Déboires d’un ambassadeur – Le Temps N°481 du 31 mai au 06 juin 2006
Depuis la modification de loi portant gestion des revenus pétroliers, on savait bien que les générations futures ne pourront pas compter sur la manne pétrolière pour améliorer leurs quotidiens. Mais le pire c’est que même les générations passées ne semblent pas non plus en tirer profit, du moins pour ce qui est de leurs conditions de vie. L’histoire, totalement hallucinante, se passe sur une colline de Yaoundé.
Arrivé quelques minutes plus tôt pour dîner au restaurant de l’hôtel Prestige à Yaoundé, S.E. Sékimbaye Bessané, Ambassadeur plénipotentiaire du Tchad au Cameroun, militant de la première heure du parti au pouvoir, s’apprête à repartir. En face du parvis de l’hôtel, sur une colline bien dégarnie, est garée sa voiture; une Mitsubishi Galant couleur bleu nuit, atteinte par l’âge et arborant une plaque d’immatriculation CD 32 3 artisanale. A son bord, deux messieurs. Au geste de l’Ambassadeur, toute de finesse et de diplomatie, les occupants comprennent que l’heure de départ est arrivée. L’un des occupants de la voiture s’éjecte au dehors. Il est grand et robuste. Pas de doute donc sur sa lignée : un authentique arrière petit fils de Sao. II s’arc-boute, se plie en deux et, dans un élan synchronisé avec les coups d’embrayage du conducteur, entreprend de pousser vaillamment la monture. La pente relativement raide de la colline décuple l’énergie cinétique et donne de l’envergure au mouvement de descente. Et alors, tel un cheval sans harnais au sortir d’un starting gate; la voiture du diplomate déboule, toussote et fini par laisser échapper un ronronnement mal contenu. Elle s’immobilise quelques dizaines de mètres plus loin. Le pousseur entrouvre la portière arrière et Son Excellence, implacablement soutenu par sa canne, y entre. La voiture diplomatique s’élance sous les rires des gens assis sur la terrasse de l’hôtel et, bientôt, se confond aux multiples véhicules en circulation.

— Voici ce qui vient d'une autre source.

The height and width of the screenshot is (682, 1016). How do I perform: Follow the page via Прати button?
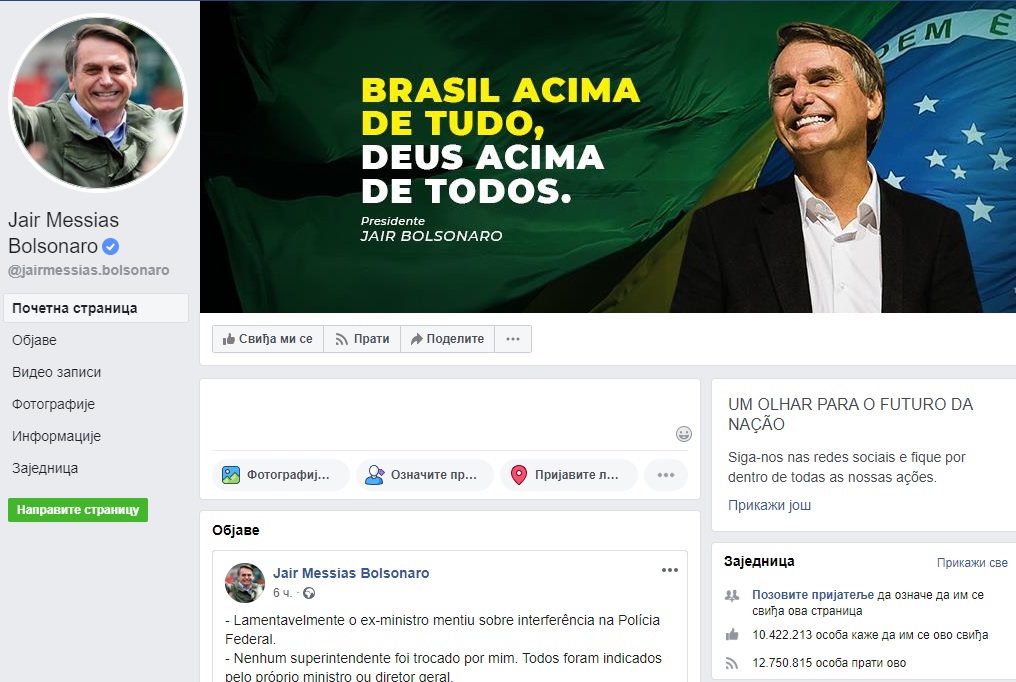[x=362, y=339]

Reste quelques questions. Des plus sensées aux plus cocasses : est-il convenable qu’un représentant d’un pays engrangeant des pétrodollars soit soumis à autant de misère?! Est-on obligé d’exporter nos incohérences vers des pays amis?! Si la voiture diplomatique ne peut démarrer que grâce aux collines, le Tchad pourra-t-il accréditer ses diplomates en pays de plaines ?! Le pousseur fait-il parti du personnel de l’Ambassade?! Et si oui, quel est son rang protocolaire? Suffit-il d’être Ambassadeur sur une colline de démarrage pour être au-dessus de la loi qui impose un format particulier aux plaques d’immatriculation ?! Nous serions infiniment reconnaissants au Ministre Allami de nous fournir, entre deux communiqués de presse vilipendant le régime de Khartoum, quelques débuts de réponses àces questions citoyennes.